** Task instructions **
Copy out the lines word for word, starting with the line that contains "What do you" and going on through the line that contains "This screenshot has".
--- Input for this task ---
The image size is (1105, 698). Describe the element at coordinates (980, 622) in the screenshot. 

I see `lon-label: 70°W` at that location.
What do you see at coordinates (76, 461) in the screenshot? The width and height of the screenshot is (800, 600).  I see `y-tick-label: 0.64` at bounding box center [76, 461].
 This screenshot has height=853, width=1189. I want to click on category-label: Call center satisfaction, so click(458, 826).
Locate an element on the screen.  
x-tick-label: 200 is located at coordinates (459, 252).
---
--- Input for this task ---
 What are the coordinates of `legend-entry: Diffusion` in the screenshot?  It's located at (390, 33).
---
** Solution for this exercise **
What do you see at coordinates (76, 461) in the screenshot? The width and height of the screenshot is (800, 600).  I see `y-tick-label: 0.64` at bounding box center [76, 461].
 This screenshot has height=853, width=1189. I want to click on category-label: Call center satisfaction, so click(458, 826).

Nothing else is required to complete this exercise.